* **Tarefa proposta a**: Resuma em duas frases o texto de leitura sobre El Loco Abreu e o título do Botafogo em 2010.

Por Gustavo Poli
Estamos em fevereiro. Magrelo como um louva-deus, cabelos longos e escorridos… Washington Sebastián chega à sede da Policia Federal com um funcionário do Botafogo. O uruguaio de 1,93m está ali para tirar o visto de trabalho. Ao se aproximar do posto, é reconhecido pela policial que, botafoguense, comenta:
- Poxa, vê se ajuda a gente. Porque… nos últimos três anos foi só tristeza.
Washington Sebastián rebate:
- El Loco no estaba acá.
A delegada sorri. E Washington Sebastián Abreu arremata:
- Com El Loco acá… és campeón.
Dois meses depois, Washington Sebastián – ou mais popularmente El Loco Abreu – cumpriu a promessa. E cumpriu de forma inesquecível – transformando tensão em leveza. Arrumou um jeito de eternizar um pênalti – de transformar o mais objetivo e seco dos lances numa imagem perene. A sutil parábola que enganou o goleiro Bruno tirou anos de peso das costas alvinegras. E entronizou Abreu instantaneamente no panteão de um clube peculiar.
O Botafogo é um clube de extremos. Pula da tragédia para a glória num estalar de dedos. Não é preto e branco por acaso – até porque o acaso passa longe de General Severiano. O botafoguense é um pessimista que acredita no milagre. E acredita, sobretudo, que toda coincidência é um indício. Pobres de nós, pretensos especialistas, que não fomos capaz de enxergá-los.
Antes do Campeonato, o comentarista esportivo que dissesse que o Botafogo ganharia os dois turnos do Campeonato Carioca… seria internado no pinel e tratado à base de choque elétrico. O time era fraco, não tinha consistência nem elenco – e buscava se reconstruir com uma série de jogadores que não deram certo em outro lugar.
Para o olhar treinado, porém, os indícios do título improvável eram muitos. Fazia 21 anos da épica vitória maurícia em cima do Flamengo – e do fim do jejum de 21 anos sem título (num jogo repleto de referências ao número 21). O campeonato era de 2010 (olha o 21 de novo) – 100 anos depois do primeiro titulo que o clube comemorou, o de 1910, que lhe concedeu o apelido de Glorioso. No início do campeonato, após a goleada por 6 a 0 para o Vasco, um torcedor botou fogo na camisa do clube. Loco Abreu chegou – e trouxe sua superstição: usar a camisa 13. Recebeu a dita cuja das mãos de outro supertiscioso histórico, El Lobo Zagallo. Herrera, o outro atacante, também tem uma camisa off-11 – usa o numero 17. E o clube contratou Joel Santana – conhecido por seu futebol eficiente… e por sua inacreditável estrela.
Ora, direis, ouvir indícios… bom, é claro que há muito de lenda nessa sopa de números. Mas, para o Botafogo, 2010 era um oásis necessário. Nelson Rodrigues dizia que o botafoguense é um calabrês – que precisa da derrota para se realizar. Sim, mas não apenas. O Botafogo precisa do contraste – precisa do fundo do poço para o salto seguinte.

* **Tarefa proposta b**: Nos registros, reescreva as linhas começando na que contém "812x391 pixels. How" e terminando na que contém "click(454, 206)", trocando "How do I perform" por "How can I perform" sem alterar mais nada. Deixe as imagens fora da resposta.

* **Exemplos de localização em tela**:

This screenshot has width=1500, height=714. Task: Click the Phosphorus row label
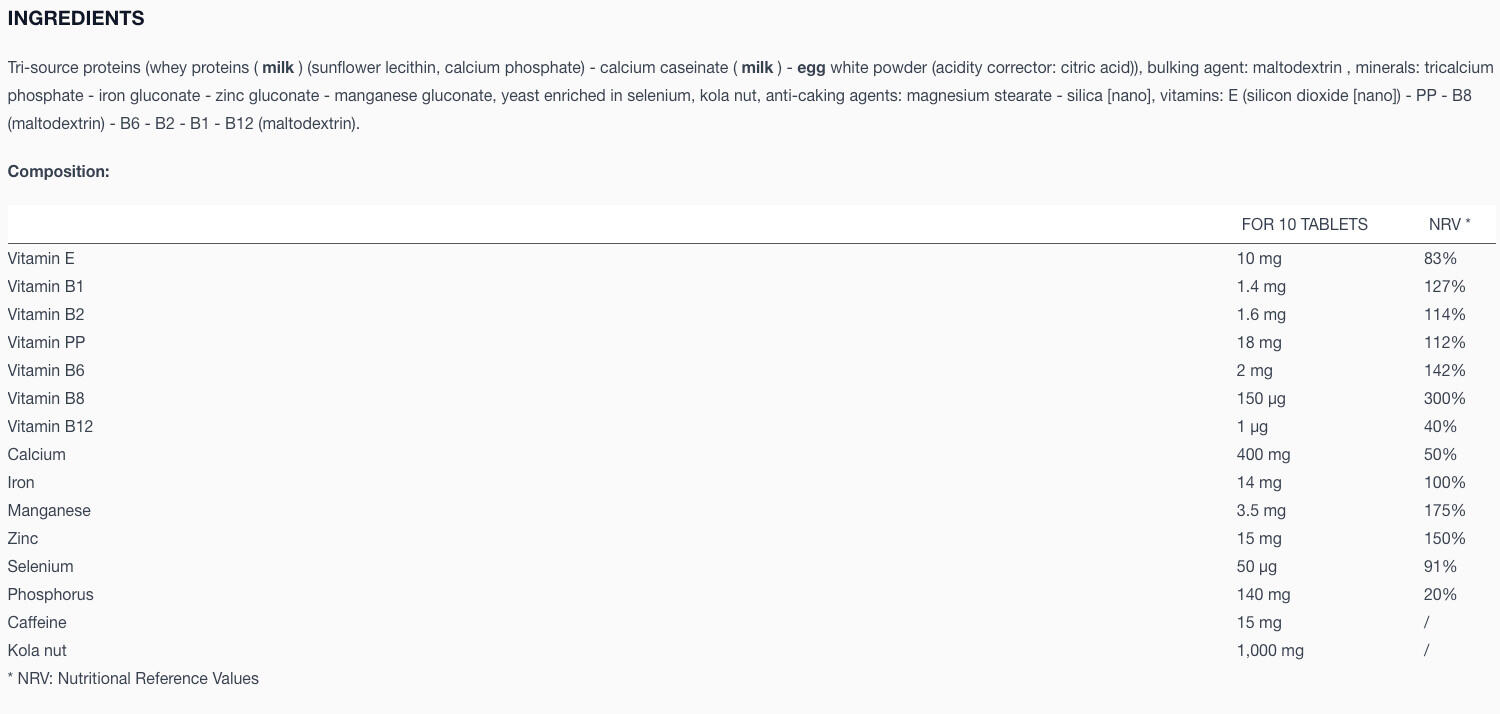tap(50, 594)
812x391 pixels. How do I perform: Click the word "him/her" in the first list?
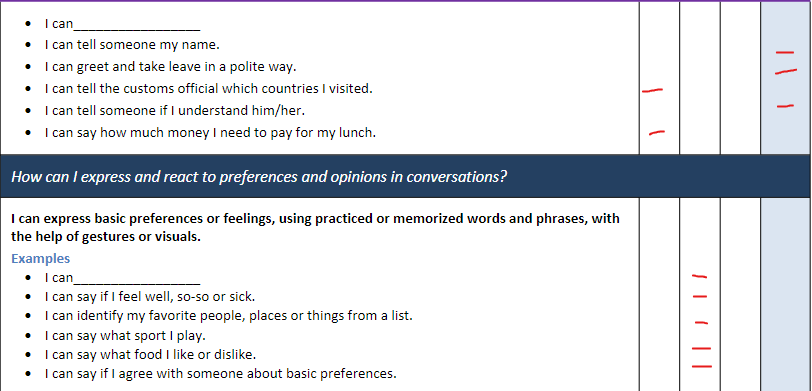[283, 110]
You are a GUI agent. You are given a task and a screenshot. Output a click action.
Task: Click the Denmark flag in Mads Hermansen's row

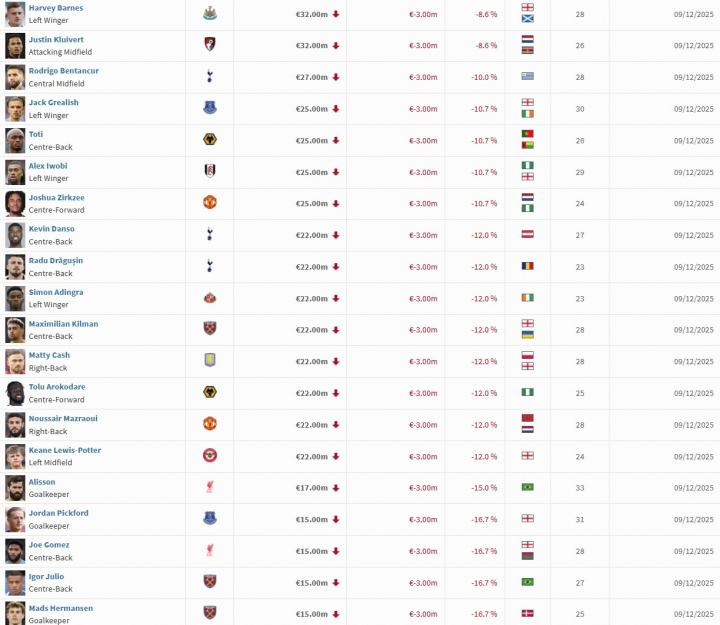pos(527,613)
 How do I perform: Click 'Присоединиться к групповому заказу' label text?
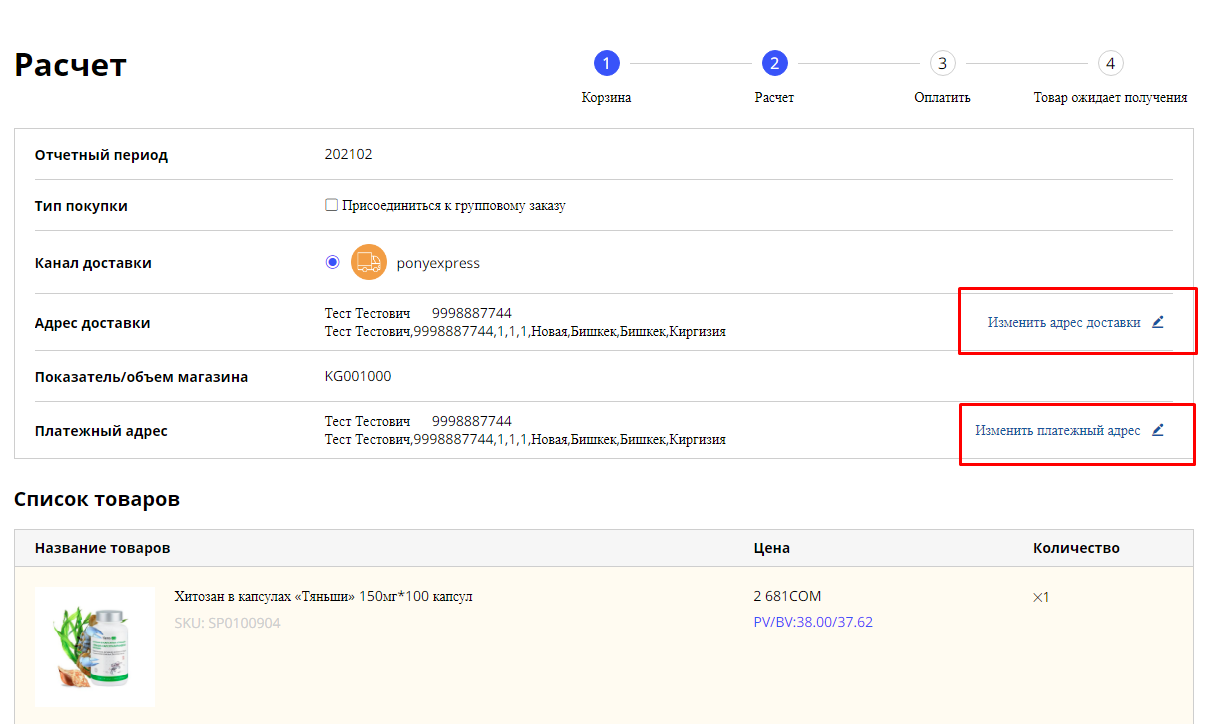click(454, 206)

--

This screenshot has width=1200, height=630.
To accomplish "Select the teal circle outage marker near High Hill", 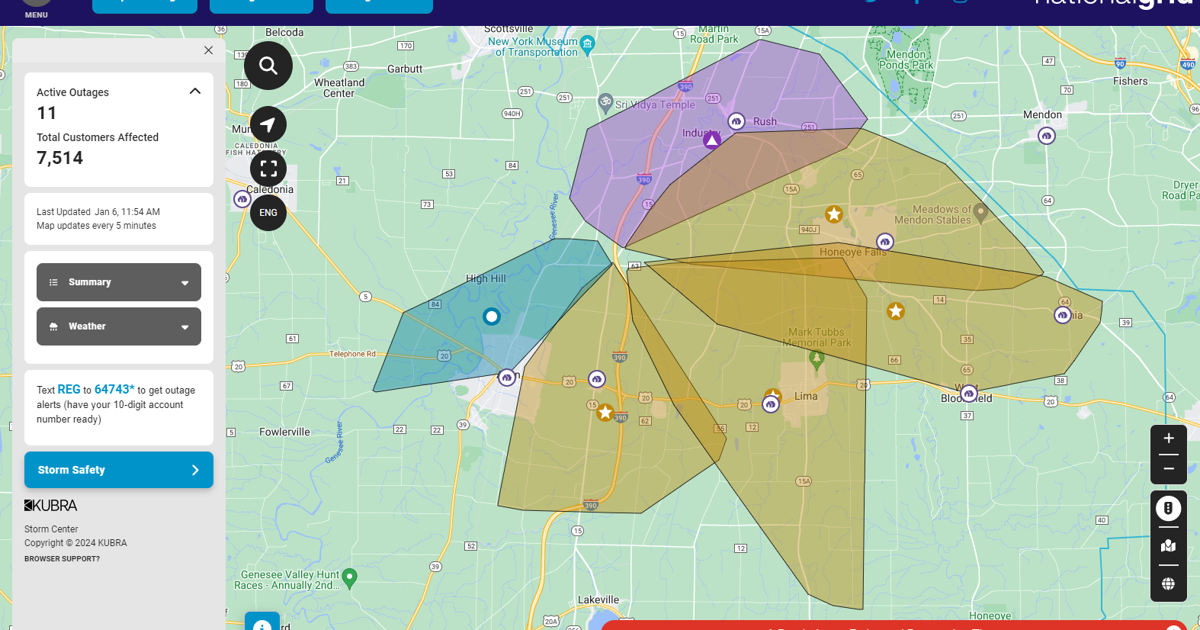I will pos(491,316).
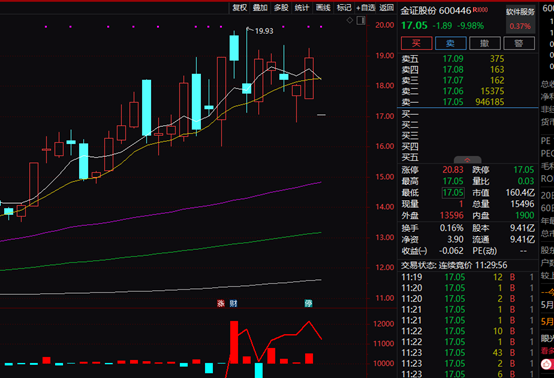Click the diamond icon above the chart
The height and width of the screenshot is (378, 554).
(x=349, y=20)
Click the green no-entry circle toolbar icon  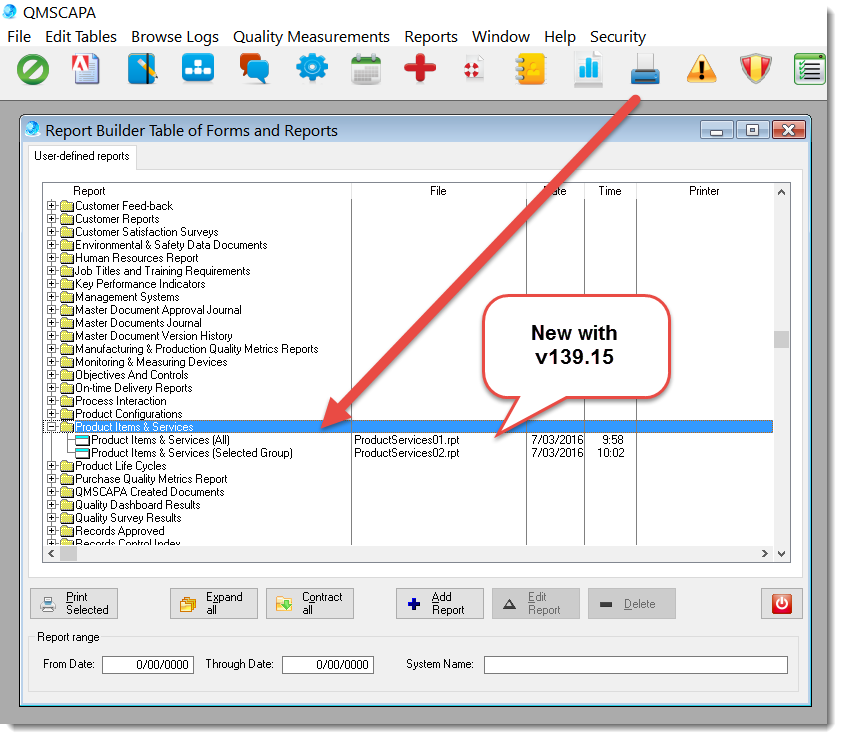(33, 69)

* **Resposta comentada a**: O uruguaio Washington Sebastián Abreu, o El Loco, prometeu o título ao chegar ao Botafogo e, dois meses depois, cumpriu a promessa com um pênalti em sutil parábola que enganou o goleiro Bruno. Embora o time fosse visto como fraco antes do campeonato, o texto aponta indícios do título improvável, como a repetição do número 21, o centenário do primeiro título e a camisa 13 de Abreu, e conclui que o Botafogo precisa do contraste para dar o salto seguinte.

* **Resposta comentada b**:
812x391 pixels. How can I perform: Click the word "him/her" in the first list?
[283, 110]
You are a GUI agent. You are given a task and a screenshot. Output a click action.
Task: Click the Denmark flag in Mads Hermansen's row

pos(527,613)
 How can I perform: Click 'Присоединиться к групповому заказу' label text?
click(454, 206)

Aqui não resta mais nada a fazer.